After some digging around the kernel, I don't see many instances of
validating device node names. The best I have found so far comes from
create_entry() in binfmt_misc.c

    if (!e->name[0] ||
        !strcmp(e->name, ".") ||
        !strcmp(e->name, "..") ||
        strchr(e->name, '/'))
        goto einval;

Would something like this be a sufficient sanity check? I suppose we
could
also check for non-printing characters, but I don't think ignoring them
would be a security issue.

That would be minimum, yes. I guess it would be better/easier to just
limit the names to [a-zA-Z:-_0-9]*?

Right, and we also could check if there are no more then two ":"
characters in the name.


Again, I am going to disagree here. docs/sysfs-rules.txt says nothing about restricting characters for device names, so I don't think we should do so here. In fact, the only thing it says about names is "applications need to handle spaces and characters like '!' in the name". My opinion is that if people want to give devices dumb names with special characters and spaces, we should let them.
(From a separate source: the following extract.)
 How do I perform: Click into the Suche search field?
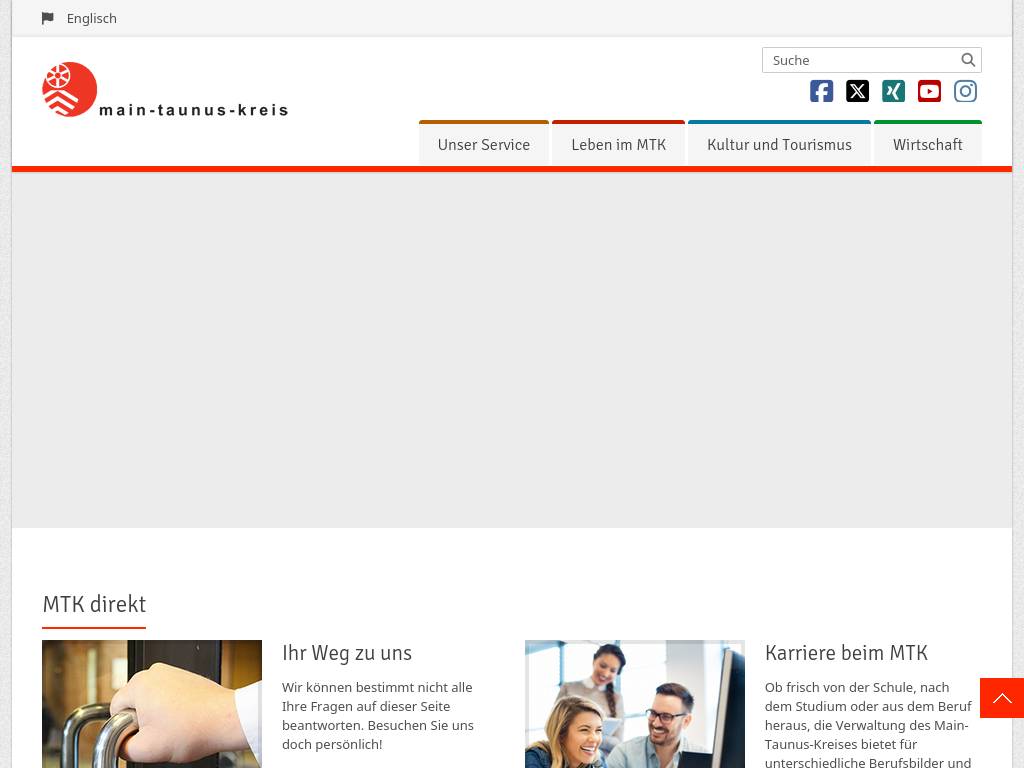pyautogui.click(x=860, y=60)
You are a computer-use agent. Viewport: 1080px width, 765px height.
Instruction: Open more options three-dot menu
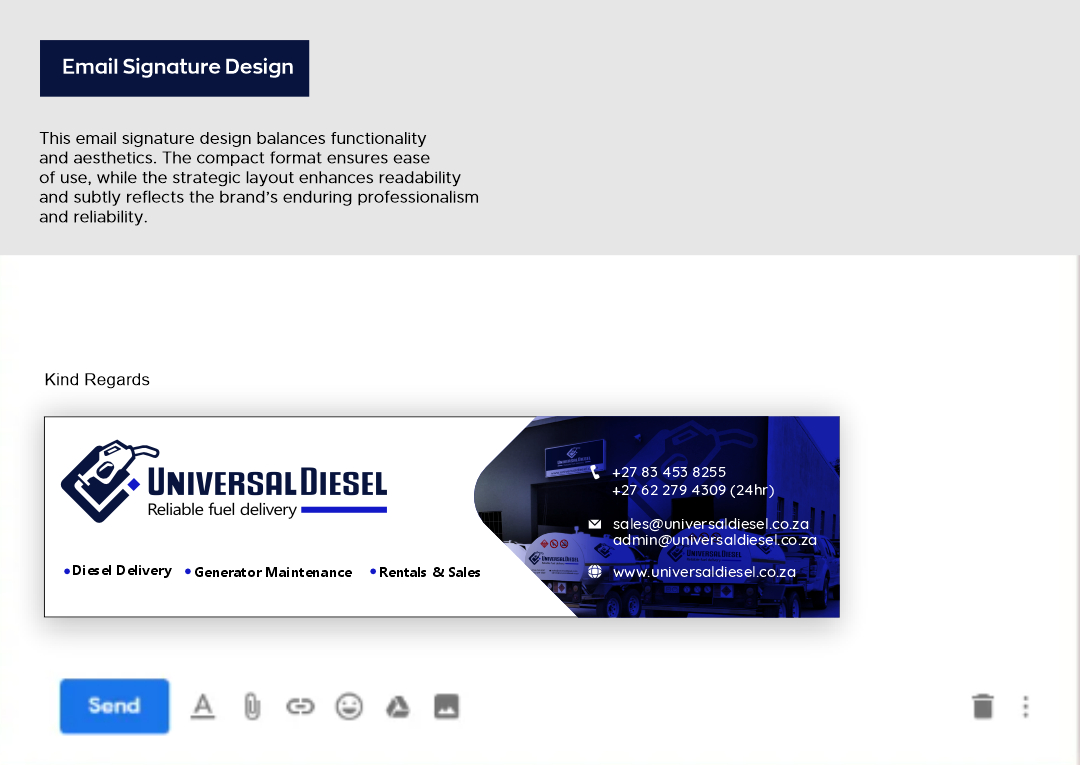[1025, 707]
If someone can point out a real security issue here, then I will gladly fix it, otherwise I am inclined to leave it as it is (with the checks for '.', '..' and '/').

If this was a regular userspace library, I would feel differently, but since the kernel has limited means to pass errors to userspace, all of these checks will pass the same -EINVAL to userspace if they fail. We could print error messages to the kernel log, but it is really annoying to have to check the kernel log to find out why your userspace application is not working. Any if you are not a kernel hacker, you would probably not even know to check the kernel logs.